Non-uniformity is All You Need: Efficient and Timely Encrypted Traffic Classification With ECHO
Shilo Daum, Tal Shapira, Anat Bremler-Barr, David Hay
TL;DR
This work tackles encrypted traffic classification by addressing memory and latency bottlenecks through two core techniques. Hyperparameter Optimization of binnings (HO) generates non-uniform, data- and model-aware bin boundaries to compress flow representations without sacrificing accuracy. Early Classification (EC) introduces a cascade of classifiers with multiple exit times and a confidence threshold, drastically reducing average collection time while maintaining accuracy. The combined approach, ECHO, applies HO to packet-size bins and, in some variants, arrival-time bins, enabling fast, accurate classifications across multiple datasets. The results show meaningful improvements in efficiency and throughput, with practical implications for large-scale network monitoring and security deployments. The work also emphasizes interpretability of the learned bin boundaries and provides reproducibility plans for the community.
Abstract
With 95% of Internet traffic now encrypted, an effective approach to classifying this traffic is crucial for network security and management.

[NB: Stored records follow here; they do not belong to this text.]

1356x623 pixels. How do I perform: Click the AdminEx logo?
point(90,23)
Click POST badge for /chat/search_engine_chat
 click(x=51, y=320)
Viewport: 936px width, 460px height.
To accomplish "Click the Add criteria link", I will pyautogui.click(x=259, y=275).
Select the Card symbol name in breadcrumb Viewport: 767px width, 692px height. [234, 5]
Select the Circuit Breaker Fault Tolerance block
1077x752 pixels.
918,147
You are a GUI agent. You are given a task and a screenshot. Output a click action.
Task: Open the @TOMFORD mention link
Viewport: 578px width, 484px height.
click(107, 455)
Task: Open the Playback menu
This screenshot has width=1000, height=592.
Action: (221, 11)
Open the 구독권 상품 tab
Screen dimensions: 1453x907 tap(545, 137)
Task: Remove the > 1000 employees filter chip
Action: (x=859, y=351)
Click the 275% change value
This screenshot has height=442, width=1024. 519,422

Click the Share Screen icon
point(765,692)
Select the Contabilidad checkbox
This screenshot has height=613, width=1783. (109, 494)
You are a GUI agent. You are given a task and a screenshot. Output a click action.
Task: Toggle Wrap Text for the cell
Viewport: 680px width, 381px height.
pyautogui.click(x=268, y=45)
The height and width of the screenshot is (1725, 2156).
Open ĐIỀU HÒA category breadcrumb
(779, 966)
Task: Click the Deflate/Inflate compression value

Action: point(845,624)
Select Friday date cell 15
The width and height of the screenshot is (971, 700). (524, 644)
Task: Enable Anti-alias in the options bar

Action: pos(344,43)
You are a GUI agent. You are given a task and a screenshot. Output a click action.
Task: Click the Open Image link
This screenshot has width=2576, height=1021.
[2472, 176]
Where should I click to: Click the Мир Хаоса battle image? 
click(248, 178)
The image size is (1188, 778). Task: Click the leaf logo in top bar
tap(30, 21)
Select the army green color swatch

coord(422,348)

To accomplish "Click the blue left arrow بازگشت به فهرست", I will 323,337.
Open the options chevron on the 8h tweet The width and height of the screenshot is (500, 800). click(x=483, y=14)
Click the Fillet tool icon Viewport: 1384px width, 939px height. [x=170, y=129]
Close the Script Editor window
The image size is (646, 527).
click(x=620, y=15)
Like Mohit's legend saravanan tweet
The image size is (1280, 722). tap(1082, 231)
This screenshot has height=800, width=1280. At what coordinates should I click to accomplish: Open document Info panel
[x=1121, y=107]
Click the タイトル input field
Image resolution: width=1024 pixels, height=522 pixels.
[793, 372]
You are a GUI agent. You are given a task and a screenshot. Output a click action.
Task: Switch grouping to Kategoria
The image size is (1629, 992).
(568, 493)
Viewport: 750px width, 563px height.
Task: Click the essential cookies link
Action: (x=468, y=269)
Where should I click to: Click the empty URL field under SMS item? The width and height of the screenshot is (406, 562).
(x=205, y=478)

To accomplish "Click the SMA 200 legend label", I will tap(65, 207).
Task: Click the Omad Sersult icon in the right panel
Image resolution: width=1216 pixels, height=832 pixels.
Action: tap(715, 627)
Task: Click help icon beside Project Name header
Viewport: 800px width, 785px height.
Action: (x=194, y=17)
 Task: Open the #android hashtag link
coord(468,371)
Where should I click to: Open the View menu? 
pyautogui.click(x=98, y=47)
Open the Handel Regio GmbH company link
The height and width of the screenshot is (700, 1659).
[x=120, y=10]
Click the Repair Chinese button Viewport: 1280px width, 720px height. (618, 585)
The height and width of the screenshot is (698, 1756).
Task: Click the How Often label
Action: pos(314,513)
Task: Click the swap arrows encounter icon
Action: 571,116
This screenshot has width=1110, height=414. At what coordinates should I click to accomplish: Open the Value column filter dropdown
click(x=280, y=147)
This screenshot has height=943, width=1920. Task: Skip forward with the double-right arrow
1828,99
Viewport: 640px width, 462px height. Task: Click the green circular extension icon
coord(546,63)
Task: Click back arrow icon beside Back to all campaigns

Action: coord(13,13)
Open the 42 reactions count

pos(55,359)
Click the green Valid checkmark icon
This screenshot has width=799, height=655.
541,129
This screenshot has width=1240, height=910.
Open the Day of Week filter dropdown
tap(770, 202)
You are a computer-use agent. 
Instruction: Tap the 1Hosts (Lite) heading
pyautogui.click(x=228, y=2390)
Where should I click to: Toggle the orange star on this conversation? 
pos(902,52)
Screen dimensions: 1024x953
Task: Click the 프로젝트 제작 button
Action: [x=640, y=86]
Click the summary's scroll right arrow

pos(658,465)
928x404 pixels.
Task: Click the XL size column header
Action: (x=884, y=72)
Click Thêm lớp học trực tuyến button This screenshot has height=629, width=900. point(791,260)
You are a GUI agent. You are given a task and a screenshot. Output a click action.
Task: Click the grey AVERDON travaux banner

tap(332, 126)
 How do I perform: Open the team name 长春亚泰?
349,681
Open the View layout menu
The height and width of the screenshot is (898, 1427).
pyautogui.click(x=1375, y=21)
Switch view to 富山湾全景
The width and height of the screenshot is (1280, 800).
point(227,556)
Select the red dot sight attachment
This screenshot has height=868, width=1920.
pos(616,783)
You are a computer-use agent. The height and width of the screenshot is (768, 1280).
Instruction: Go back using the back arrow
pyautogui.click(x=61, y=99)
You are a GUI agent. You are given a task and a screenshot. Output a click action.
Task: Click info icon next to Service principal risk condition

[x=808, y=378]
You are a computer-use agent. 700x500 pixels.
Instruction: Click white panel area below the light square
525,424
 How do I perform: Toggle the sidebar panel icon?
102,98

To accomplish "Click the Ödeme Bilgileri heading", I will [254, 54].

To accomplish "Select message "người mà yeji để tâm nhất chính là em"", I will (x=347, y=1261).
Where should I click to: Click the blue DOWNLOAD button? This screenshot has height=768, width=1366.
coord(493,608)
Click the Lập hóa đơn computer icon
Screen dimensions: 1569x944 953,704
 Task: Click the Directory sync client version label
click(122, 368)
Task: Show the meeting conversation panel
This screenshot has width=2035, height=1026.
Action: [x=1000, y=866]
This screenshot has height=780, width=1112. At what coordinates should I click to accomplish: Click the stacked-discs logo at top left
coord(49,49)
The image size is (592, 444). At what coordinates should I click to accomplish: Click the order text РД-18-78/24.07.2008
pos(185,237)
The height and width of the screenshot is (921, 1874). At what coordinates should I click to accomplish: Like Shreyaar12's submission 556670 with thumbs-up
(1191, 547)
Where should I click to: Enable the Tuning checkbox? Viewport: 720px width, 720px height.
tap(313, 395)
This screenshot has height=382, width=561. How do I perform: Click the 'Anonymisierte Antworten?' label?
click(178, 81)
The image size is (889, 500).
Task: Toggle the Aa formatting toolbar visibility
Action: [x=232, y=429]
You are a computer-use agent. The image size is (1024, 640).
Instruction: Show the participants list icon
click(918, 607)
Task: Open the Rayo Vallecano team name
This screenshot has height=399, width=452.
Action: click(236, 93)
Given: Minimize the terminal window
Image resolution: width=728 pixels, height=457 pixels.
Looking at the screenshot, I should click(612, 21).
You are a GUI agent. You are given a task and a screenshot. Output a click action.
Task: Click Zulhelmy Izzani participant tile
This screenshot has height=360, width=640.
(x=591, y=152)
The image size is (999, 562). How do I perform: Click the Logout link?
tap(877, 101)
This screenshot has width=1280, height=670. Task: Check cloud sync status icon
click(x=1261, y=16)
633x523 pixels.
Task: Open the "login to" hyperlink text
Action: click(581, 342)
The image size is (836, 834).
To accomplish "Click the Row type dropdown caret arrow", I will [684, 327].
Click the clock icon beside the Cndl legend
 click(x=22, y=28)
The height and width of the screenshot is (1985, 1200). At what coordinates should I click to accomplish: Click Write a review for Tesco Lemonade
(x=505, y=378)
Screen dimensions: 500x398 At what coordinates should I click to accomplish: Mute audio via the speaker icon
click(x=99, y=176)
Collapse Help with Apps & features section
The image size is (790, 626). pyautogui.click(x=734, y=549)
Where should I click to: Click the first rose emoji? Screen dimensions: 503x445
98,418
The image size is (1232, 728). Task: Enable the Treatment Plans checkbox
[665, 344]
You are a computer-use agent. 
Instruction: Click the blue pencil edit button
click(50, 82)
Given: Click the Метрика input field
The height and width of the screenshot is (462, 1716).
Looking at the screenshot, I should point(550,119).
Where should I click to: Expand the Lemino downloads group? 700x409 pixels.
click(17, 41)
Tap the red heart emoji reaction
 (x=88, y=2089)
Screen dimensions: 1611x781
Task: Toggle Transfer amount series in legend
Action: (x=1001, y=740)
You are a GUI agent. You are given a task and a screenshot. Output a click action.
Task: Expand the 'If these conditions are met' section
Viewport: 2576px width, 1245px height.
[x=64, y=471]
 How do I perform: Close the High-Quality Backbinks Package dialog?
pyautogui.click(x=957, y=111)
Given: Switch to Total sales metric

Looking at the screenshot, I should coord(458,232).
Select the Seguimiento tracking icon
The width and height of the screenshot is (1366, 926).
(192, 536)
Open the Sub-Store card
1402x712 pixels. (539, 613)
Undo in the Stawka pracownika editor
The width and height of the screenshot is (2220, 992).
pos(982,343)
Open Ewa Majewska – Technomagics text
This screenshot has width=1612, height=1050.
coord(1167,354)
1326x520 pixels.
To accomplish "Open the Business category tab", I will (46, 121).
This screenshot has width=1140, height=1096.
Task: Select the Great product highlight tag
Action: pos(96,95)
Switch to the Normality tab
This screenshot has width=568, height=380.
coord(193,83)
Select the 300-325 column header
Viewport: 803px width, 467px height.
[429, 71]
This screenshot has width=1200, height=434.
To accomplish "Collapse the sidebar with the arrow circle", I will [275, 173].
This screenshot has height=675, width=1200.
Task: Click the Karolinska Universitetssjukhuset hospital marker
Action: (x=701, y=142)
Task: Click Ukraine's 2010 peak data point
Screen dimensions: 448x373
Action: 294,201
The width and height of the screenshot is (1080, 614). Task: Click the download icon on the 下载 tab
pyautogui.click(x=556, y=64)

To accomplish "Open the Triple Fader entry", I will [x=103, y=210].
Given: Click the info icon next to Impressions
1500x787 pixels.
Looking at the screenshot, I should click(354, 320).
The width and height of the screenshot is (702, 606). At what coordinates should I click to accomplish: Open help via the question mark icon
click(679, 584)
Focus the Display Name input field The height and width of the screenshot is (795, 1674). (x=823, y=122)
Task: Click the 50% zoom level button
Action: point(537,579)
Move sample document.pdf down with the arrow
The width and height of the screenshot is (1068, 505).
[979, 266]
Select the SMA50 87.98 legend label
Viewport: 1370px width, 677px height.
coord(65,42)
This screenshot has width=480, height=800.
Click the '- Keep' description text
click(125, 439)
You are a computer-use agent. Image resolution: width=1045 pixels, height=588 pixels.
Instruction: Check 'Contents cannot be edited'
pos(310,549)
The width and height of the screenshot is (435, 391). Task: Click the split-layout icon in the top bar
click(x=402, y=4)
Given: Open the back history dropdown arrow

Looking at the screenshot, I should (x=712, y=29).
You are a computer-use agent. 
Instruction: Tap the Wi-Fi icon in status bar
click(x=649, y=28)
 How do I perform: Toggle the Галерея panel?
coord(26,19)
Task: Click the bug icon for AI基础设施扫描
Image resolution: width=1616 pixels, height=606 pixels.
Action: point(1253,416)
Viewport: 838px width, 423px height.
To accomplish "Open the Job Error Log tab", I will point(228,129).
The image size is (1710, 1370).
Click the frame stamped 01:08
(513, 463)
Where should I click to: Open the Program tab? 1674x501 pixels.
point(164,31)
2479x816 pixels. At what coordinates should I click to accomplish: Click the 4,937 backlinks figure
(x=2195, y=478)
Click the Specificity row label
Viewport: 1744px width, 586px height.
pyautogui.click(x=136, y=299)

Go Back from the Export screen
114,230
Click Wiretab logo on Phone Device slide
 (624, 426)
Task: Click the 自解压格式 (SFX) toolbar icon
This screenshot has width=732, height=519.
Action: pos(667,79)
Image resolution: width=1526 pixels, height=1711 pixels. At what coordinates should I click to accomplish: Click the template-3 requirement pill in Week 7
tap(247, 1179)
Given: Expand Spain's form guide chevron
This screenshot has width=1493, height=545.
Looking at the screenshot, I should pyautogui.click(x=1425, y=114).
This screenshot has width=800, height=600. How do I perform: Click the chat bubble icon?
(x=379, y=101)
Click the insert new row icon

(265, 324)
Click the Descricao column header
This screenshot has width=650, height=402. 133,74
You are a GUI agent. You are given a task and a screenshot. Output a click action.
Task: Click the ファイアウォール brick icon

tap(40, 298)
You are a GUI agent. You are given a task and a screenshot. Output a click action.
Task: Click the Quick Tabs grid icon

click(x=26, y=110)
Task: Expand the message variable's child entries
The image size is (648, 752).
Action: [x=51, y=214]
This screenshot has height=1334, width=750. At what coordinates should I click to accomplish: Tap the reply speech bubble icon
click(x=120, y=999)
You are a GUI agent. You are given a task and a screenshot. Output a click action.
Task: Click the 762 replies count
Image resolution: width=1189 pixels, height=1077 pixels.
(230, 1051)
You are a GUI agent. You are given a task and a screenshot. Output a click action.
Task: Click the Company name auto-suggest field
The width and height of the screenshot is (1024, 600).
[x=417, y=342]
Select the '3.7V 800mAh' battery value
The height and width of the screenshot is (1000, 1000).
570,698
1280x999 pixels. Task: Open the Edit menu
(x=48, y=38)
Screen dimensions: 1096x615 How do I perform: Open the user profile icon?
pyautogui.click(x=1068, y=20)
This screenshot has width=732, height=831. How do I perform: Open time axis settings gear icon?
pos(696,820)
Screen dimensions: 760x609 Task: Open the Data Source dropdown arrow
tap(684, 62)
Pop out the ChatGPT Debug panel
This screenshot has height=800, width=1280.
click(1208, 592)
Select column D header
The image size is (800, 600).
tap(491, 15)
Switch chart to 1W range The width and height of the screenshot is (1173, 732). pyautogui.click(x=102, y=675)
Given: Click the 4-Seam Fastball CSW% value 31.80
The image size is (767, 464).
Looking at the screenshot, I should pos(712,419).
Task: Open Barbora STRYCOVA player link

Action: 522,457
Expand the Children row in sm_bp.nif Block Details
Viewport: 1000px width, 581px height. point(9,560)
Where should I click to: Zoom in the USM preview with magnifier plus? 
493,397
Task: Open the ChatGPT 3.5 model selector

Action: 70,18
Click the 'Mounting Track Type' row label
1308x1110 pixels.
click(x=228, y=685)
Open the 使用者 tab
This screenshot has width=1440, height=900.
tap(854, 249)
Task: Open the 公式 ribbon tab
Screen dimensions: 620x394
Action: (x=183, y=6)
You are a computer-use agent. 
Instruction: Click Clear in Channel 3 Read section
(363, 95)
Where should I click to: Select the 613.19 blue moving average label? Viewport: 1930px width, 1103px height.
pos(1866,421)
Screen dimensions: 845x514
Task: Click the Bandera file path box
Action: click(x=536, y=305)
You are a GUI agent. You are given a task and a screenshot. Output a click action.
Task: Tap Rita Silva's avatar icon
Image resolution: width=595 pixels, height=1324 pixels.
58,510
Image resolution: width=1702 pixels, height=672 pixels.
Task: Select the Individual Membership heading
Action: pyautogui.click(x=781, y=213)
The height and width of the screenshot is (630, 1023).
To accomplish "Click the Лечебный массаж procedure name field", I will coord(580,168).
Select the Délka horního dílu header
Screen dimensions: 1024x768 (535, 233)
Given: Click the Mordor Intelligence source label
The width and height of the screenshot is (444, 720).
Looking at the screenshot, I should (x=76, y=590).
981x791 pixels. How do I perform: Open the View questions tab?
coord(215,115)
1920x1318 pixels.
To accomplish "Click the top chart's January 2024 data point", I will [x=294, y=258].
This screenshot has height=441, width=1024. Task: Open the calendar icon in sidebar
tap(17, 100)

This paper introduces ECHO -- a novel optimization process for ML/DL-based encrypted traffic classification. ECHO targets both classification time and memory utilization and incorporates two innovative techniques. The first component, HO (Hyperparameter Optimization of binnings), aims at creating efficient traffic representations. While previous research often uses representations that map packet sizes and packet arrival times to fixed-sized bins, we show that non-uniform binnings are significantly more efficient. These non-uniform binnings are derived by employing a hyperparameter optimization algorithm in the training stage. HO significantly improves accuracy given a required representation size, or, equivalently, achieves comparable accuracy using smaller representations. Then, we introduce EC (Early Classification of traffic), which enables faster classification using a cascade of classifiers adapted for different exit times, where classification is based on the level of confidence. EC reduces the average classification latency by up to 90\%. Remarkably, this method not only maintains classification accuracy but also, in certain cases, improves it. Using three publicly available datasets, we demonstrate that the combined method, Early Classification with Hyperparameter Optimization (ECHO), leads to a significant improvement in classification efficiency.